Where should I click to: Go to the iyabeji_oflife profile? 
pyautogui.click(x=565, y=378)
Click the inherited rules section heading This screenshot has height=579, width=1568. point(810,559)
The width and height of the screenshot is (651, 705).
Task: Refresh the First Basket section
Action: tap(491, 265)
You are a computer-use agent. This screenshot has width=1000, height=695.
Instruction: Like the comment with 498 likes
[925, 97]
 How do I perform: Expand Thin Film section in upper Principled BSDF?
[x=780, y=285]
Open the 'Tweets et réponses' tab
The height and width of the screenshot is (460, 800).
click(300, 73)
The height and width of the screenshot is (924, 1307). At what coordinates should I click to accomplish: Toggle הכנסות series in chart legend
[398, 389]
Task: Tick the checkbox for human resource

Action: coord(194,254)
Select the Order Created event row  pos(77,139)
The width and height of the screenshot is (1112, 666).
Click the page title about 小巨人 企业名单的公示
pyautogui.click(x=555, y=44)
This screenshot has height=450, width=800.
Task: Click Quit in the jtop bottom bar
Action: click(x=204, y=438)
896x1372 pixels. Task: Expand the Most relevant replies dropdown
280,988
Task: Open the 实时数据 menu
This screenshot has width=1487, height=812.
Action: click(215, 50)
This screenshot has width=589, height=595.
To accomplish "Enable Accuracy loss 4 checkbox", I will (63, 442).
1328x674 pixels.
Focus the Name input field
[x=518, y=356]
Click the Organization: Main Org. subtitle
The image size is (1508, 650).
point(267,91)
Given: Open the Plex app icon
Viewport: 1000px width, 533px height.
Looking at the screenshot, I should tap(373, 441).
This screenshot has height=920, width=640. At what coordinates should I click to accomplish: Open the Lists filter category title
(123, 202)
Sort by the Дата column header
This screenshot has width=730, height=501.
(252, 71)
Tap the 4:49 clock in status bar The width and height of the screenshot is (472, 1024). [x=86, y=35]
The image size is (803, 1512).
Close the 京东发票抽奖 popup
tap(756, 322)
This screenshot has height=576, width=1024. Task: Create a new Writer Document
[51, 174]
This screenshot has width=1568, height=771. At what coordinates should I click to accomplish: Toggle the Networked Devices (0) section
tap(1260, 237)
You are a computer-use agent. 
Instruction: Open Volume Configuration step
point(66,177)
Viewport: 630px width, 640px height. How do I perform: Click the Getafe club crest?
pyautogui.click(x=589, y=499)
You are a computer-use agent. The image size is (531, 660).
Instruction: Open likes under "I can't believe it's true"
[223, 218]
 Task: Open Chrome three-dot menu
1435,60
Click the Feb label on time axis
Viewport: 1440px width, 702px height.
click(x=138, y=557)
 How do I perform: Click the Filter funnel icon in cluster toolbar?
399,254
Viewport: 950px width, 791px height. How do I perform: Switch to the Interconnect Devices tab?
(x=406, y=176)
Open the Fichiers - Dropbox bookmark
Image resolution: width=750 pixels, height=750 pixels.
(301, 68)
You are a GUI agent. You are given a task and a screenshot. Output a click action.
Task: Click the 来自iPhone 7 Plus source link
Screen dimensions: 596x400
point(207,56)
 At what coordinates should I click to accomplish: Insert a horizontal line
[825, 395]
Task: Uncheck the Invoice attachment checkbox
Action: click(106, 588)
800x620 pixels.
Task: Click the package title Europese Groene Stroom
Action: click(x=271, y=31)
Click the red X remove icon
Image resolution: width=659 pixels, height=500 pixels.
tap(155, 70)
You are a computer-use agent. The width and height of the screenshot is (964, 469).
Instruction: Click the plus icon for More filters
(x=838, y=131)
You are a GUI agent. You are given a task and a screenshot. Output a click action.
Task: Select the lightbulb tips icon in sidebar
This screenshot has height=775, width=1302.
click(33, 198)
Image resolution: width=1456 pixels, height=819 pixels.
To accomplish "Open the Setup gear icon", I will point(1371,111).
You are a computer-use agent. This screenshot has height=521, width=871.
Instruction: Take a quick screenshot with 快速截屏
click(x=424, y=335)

▶ _Directions for this task_: The expected answer is an exact copy of the lines above, beginning at the line with "Instruction: Click the" and ending at the line with "Task: Select the", with both ends in.

▶ _Answer to the exercise_:
Instruction: Click the plus icon for More filters
(x=838, y=131)
You are a GUI agent. You are given a task and a screenshot. Output a click action.
Task: Select the lightbulb tips icon in sidebar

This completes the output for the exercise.